With this backdrop, it is timely that this year’s theme for Mental Health Week is empathy. Empathy is a key tool people on an individual or organizational level can use to address and proactively minimize burnout. As explained by the Canadian Mental Health Association: “Empathy is the ability to share someone’s feelings or experiences by imagining what it would be like to be in their situation. It is a simple concept, but it may be the very thing that humans need most.” It is also an important skill that allows us to step outside our own needs, actively listen to colleagues and help where possible.
I have had so many conversations in the last few months with friends and colleagues who talk about a general lack of motivation, foggy head and generalized anxiety about the transitions happening now and ahead. There are many people feeling these burnout symptoms at the moment and it is important that we listen to each other and make space to talk about it. Showing empathy and sharing your own feelings can help others feel like we are not alone in these experiences. Being open to these conversations and showing some empathy might just allow us to help each other.
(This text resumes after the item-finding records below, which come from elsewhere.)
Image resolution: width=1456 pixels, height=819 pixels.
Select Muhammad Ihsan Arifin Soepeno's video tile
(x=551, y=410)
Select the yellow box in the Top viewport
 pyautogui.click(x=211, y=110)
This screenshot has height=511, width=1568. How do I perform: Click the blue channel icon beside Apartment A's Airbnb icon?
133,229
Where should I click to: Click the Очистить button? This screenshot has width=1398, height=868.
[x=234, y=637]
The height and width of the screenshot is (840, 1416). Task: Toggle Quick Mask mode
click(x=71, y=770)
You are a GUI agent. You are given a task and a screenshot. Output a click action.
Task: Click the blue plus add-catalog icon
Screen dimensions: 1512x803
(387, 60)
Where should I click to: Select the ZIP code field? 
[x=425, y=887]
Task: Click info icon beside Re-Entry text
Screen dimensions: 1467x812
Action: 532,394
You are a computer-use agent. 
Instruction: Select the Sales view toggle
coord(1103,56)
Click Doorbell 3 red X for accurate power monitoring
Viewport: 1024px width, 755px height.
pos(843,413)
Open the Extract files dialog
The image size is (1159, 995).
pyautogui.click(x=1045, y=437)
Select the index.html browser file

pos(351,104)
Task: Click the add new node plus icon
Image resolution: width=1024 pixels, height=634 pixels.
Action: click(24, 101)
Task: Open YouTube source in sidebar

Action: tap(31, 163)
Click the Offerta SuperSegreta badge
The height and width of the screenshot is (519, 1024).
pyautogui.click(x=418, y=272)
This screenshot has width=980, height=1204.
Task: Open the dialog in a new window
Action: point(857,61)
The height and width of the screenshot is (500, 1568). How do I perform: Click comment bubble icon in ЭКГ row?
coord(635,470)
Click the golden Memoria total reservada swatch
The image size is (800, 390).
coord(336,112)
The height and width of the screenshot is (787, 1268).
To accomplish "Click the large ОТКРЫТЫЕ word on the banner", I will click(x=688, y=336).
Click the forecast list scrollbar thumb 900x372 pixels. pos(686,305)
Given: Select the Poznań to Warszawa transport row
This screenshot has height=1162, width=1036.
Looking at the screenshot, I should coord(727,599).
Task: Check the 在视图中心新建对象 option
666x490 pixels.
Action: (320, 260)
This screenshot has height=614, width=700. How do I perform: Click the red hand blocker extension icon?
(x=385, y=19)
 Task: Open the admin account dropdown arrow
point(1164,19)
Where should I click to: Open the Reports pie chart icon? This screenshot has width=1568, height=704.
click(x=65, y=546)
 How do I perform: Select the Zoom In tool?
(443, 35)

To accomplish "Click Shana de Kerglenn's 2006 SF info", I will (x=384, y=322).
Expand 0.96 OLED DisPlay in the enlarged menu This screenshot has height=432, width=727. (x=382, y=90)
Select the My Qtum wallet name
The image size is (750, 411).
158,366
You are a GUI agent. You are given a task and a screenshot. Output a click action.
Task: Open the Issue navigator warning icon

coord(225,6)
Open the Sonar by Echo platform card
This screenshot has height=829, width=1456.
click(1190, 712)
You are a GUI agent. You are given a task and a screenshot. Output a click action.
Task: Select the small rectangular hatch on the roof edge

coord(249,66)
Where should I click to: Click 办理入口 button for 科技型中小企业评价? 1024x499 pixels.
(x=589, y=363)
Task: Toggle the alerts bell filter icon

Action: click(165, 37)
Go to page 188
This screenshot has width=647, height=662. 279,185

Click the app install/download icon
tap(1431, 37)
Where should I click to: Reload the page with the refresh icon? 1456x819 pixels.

The Law Society can also help through a variety of our programs. If you find yourself in need of a break but do not have anyone to backstop your practice, Locum Connect can help. This program facilitates lawyers connecting with other lawyers who can assist with files or even temporarily run your practice. Our Practice Management team offers free consultations to help lawyers identify areas of risk and improve their practice. And, of course, our Practice Advisors are always available to provide confidential advice to lawyers. We also have a few different mentorship program options available to match lawyers or students-at-law with others who may have walked a similar path.
As we enter Mental Health Week, please don’t hesitate to talk about how you are feeling, especially if you are experiencing symptoms of burnout. Similarly, if someone you know, whether a professional colleague or friend, seems to need an ear please reach out to them, actively listen to what they are going through, try putting yourself in their shoes and demonstrate some genuine empathy. You never know how much it could help.